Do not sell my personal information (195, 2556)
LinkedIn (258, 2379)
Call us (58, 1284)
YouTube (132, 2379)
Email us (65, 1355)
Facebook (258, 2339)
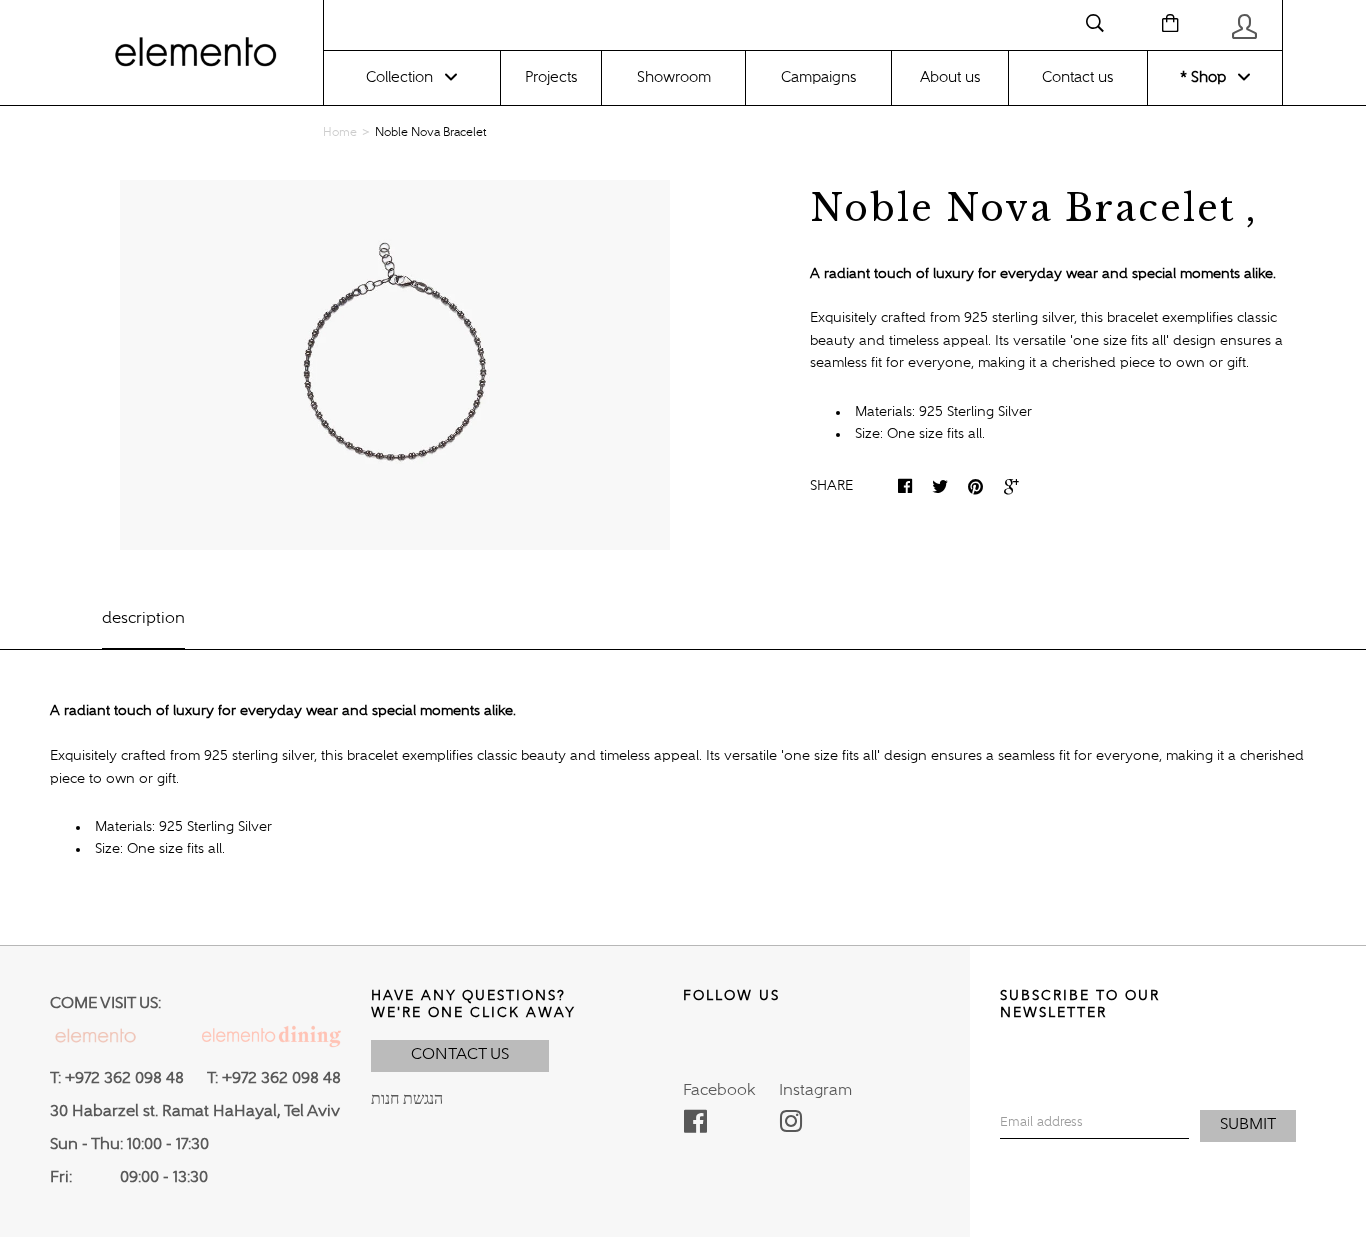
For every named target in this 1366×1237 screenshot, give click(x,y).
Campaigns (818, 77)
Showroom (674, 77)
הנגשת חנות (407, 1100)
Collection (399, 77)
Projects (551, 77)
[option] (395, 365)
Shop (1206, 77)
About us (950, 77)
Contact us (1077, 77)
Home (340, 133)
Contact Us (460, 1055)
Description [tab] (143, 619)
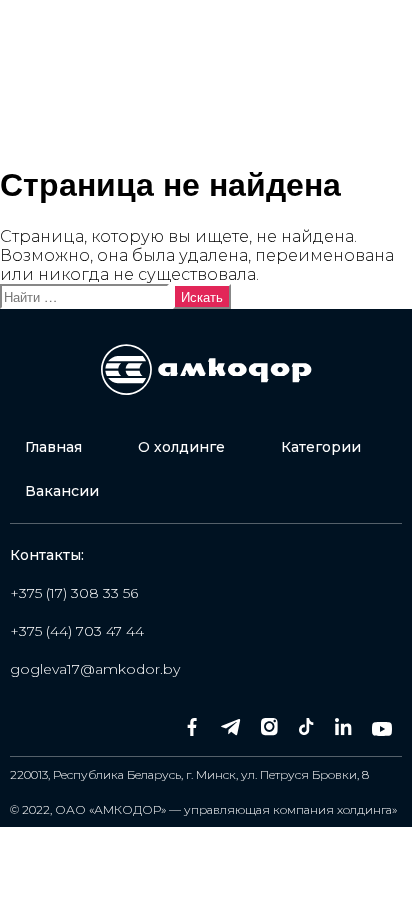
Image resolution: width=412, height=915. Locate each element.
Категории (321, 447)
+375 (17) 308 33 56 (74, 593)
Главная (53, 447)
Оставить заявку (309, 107)
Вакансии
━━━━━━━━━━
TASK REQUIREMENTS
Copy exactly, and only, the lines from the line containing "[option] (395, 365)" through the final line of the material above, with no pictures.

EXPECTED ANSWER
[option] (395, 365)
Shop (1206, 77)
About us (950, 77)
Contact us (1077, 77)
Home (340, 133)
Contact Us (460, 1055)
Description [tab] (143, 619)
Image resolution: width=412, height=915. Locate each element.
Категории (321, 447)
+375 (17) 308 33 56 (74, 593)
Главная (53, 447)
Оставить заявку (309, 107)
Вакансии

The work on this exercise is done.